◆ Work to be completed ◆
Print out every record exactly as it appears.

[Records drawn from a dataset]
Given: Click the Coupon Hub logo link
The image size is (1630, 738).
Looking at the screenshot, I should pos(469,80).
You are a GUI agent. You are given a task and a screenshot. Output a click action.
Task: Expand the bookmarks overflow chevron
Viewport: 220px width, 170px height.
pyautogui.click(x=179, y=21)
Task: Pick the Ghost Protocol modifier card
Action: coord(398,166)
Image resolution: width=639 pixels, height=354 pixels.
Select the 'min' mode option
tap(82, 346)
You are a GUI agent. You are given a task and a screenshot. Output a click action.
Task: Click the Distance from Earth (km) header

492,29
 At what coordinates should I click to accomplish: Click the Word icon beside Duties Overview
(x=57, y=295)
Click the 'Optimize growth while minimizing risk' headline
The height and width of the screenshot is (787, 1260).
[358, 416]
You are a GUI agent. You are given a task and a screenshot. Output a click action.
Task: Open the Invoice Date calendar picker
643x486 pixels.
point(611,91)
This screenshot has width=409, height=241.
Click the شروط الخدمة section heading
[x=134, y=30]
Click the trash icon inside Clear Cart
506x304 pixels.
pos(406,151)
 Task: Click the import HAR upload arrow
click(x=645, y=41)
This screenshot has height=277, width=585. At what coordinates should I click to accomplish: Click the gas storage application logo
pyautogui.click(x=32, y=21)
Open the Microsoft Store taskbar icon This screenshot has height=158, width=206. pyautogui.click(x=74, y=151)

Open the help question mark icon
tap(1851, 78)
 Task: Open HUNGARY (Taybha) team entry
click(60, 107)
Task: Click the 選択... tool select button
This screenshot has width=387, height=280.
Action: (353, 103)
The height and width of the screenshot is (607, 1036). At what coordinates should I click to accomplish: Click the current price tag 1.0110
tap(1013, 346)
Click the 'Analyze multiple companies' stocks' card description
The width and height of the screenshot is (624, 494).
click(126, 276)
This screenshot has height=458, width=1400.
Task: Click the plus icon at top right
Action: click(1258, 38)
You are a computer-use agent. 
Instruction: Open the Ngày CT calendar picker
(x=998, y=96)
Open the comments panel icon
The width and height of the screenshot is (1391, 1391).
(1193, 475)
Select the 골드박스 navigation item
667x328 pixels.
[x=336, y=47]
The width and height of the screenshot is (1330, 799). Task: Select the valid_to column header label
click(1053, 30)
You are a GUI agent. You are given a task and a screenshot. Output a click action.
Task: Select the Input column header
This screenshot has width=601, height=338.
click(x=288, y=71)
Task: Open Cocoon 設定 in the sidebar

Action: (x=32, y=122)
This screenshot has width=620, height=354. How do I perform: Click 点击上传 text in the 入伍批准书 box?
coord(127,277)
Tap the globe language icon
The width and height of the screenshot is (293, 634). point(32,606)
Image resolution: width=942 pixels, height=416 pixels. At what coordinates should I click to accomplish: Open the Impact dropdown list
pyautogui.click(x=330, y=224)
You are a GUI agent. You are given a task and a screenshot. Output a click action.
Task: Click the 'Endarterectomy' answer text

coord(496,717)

◆ Solution to this exercise ◆
Given: Click the Coupon Hub logo link
The image size is (1630, 738).
Looking at the screenshot, I should pos(469,80).
You are a GUI agent. You are given a task and a screenshot. Output a click action.
Task: Expand the bookmarks overflow chevron
Viewport: 220px width, 170px height.
pyautogui.click(x=179, y=21)
Task: Pick the Ghost Protocol modifier card
Action: coord(398,166)
Image resolution: width=639 pixels, height=354 pixels.
Select the 'min' mode option
tap(82, 346)
You are a GUI agent. You are given a task and a screenshot. Output a click action.
Task: Click the Distance from Earth (km) header

492,29
 At what coordinates should I click to accomplish: Click the Word icon beside Duties Overview
(x=57, y=295)
Click the 'Optimize growth while minimizing risk' headline
The height and width of the screenshot is (787, 1260).
[358, 416]
You are a GUI agent. You are given a task and a screenshot. Output a click action.
Task: Open the Invoice Date calendar picker
643x486 pixels.
point(611,91)
This screenshot has width=409, height=241.
Click the شروط الخدمة section heading
[x=134, y=30]
Click the trash icon inside Clear Cart
506x304 pixels.
pos(406,151)
 Task: Click the import HAR upload arrow
click(x=645, y=41)
This screenshot has height=277, width=585. At what coordinates should I click to accomplish: Click the gas storage application logo
pyautogui.click(x=32, y=21)
Open the Microsoft Store taskbar icon This screenshot has height=158, width=206. pyautogui.click(x=74, y=151)

Open the help question mark icon
tap(1851, 78)
 Task: Open HUNGARY (Taybha) team entry
click(60, 107)
Task: Click the 選択... tool select button
This screenshot has width=387, height=280.
Action: (353, 103)
The height and width of the screenshot is (607, 1036). At what coordinates should I click to accomplish: Click the current price tag 1.0110
tap(1013, 346)
Click the 'Analyze multiple companies' stocks' card description
The width and height of the screenshot is (624, 494).
click(126, 276)
This screenshot has height=458, width=1400.
Task: Click the plus icon at top right
Action: click(1258, 38)
You are a computer-use agent. 
Instruction: Open the Ngày CT calendar picker
(x=998, y=96)
Open the comments panel icon
The width and height of the screenshot is (1391, 1391).
(1193, 475)
Select the 골드박스 navigation item
667x328 pixels.
[x=336, y=47]
The width and height of the screenshot is (1330, 799). Task: Select the valid_to column header label
click(1053, 30)
You are a GUI agent. You are given a task and a screenshot. Output a click action.
Task: Select the Input column header
This screenshot has width=601, height=338.
click(x=288, y=71)
Task: Open Cocoon 設定 in the sidebar

Action: (x=32, y=122)
This screenshot has width=620, height=354. How do I perform: Click 点击上传 text in the 入伍批准书 box?
coord(127,277)
Tap the globe language icon
The width and height of the screenshot is (293, 634). point(32,606)
Image resolution: width=942 pixels, height=416 pixels. At what coordinates should I click to accomplish: Open the Impact dropdown list
pyautogui.click(x=330, y=224)
You are a GUI agent. You are given a task and a screenshot. Output a click action.
Task: Click the 'Endarterectomy' answer text

coord(496,717)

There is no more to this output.